The mayor of Sderot and the heads of the regional councils of Sha’ar HaNegev, Eshkol, Sdot Negev and Hof Ashkelon criticized the government’s decision in a joint statement Thursday, quoted by the Ynet news site.
“The approved plan is different from the one agreed upon by the five municipal leaders and the Prime Minister’s Office,” read the statement. “The municipal leaders of the border communities demand that reductions in the personal repopulation grant and the return grant come into effect starting only in April, and at a more gradual pace, as had already been agreed,” the statement continued, referring to a draft plan announced in a February 18 press release of the five local leaders after they met with several government officials, including Finance Minister Bezalel Smotrich.

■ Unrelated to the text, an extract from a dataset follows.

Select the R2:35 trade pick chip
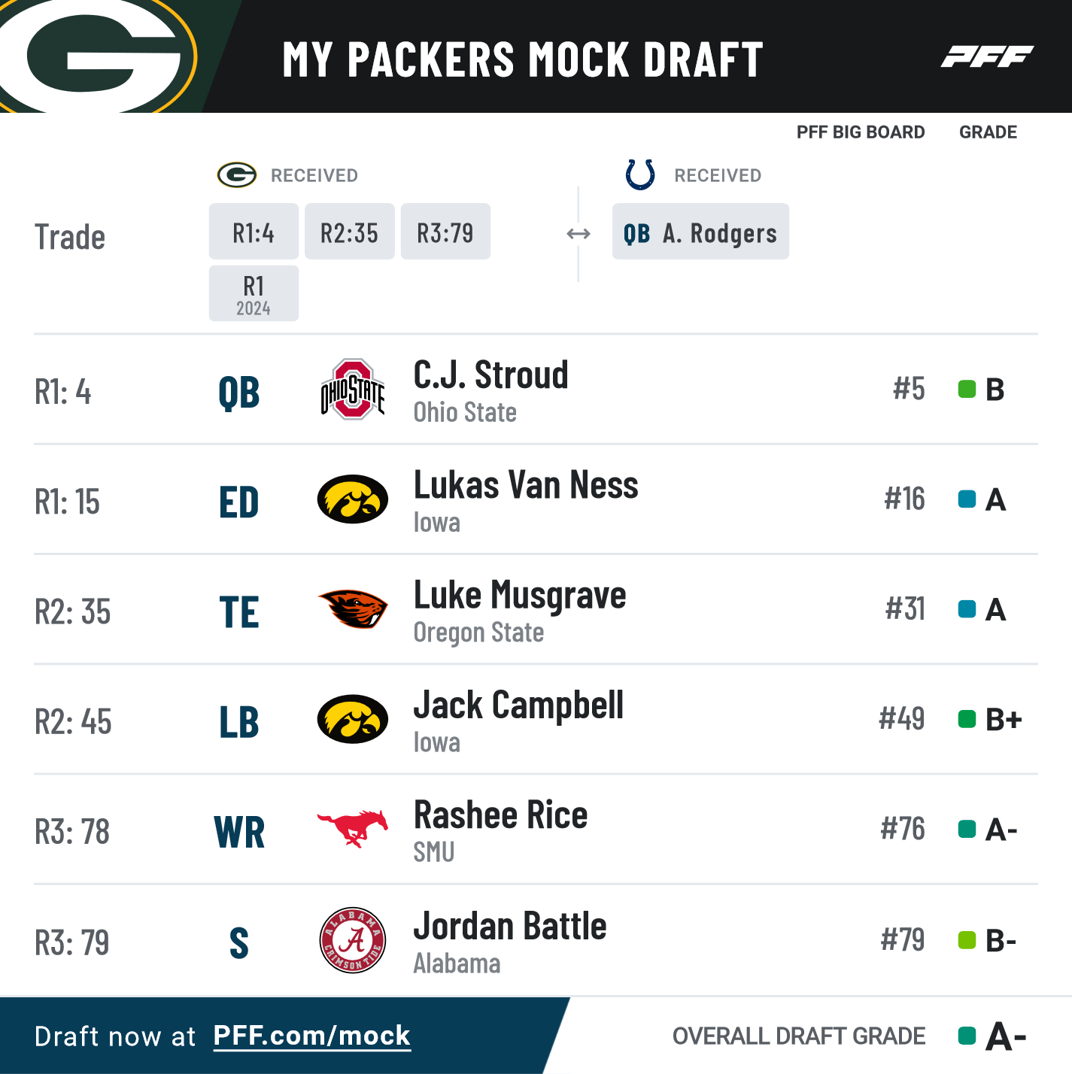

“Moreover,” the statement added, “the municipal leaders had decided that residents having difficulty returning to the border communities would be entitled to return to the evacuation centers.”
Nonetheless, Ynet reported that it was at the municipal leaders’ behest that the government decided to extend hotel eligibility by four months, rather than just two. The military, according to Ynet, prefers for extensions to be made two months at a time, to avoid revealing to Israel’s enemies the timeline of its war preparations.

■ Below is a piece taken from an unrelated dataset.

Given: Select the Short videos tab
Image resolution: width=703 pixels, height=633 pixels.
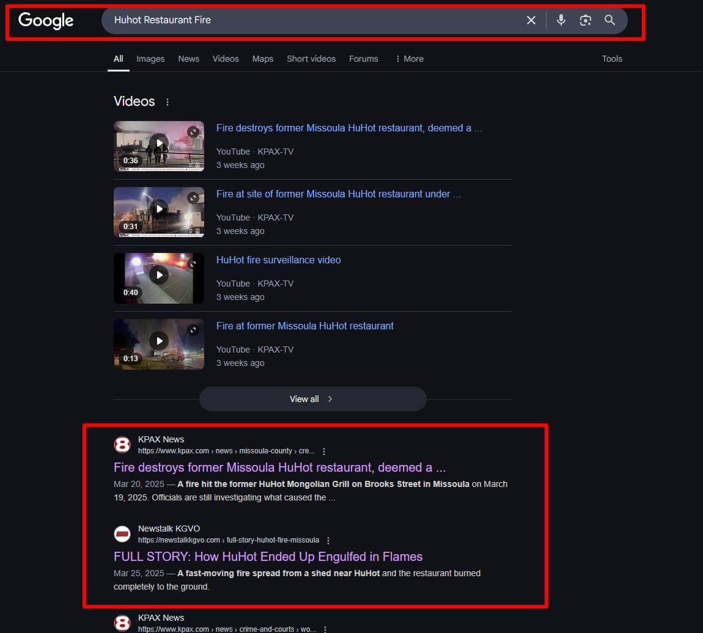Looking at the screenshot, I should 311,59.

The last-minute nature of the government’s Thursday decision to continue subsidizing hotels for evacuees angered both hotel managers and the evacuees themselves. Sivan Datouker, head of Israel’s Hotel Association, criticized the government on Wednesday for procrastinating, “as a result of which hundreds of hotels are uncertain what they are supposed to do starting Friday morning,” she said in a statement.
Tens of thousands of people from communities close to the Gaza border have been displaced since October 7, when thousands of Hamas-led terrorists stormed southern Israel to kill some 1,200 people, mainly civilians, and take 253 hostages of all ages, while committing numerous atrocities and weaponizing sexual violence on a mass scale.
Dozens more communities in the north of the country were also evacuated after the massacre, as Hezbollah began launching near-daily attacks from across the Lebanon border.
In total, close to 200,000 people were evacuated in the immediate aftermath of October 7 and the subsequent war, with about 150,000 of them opting to stay in state-funded hotels.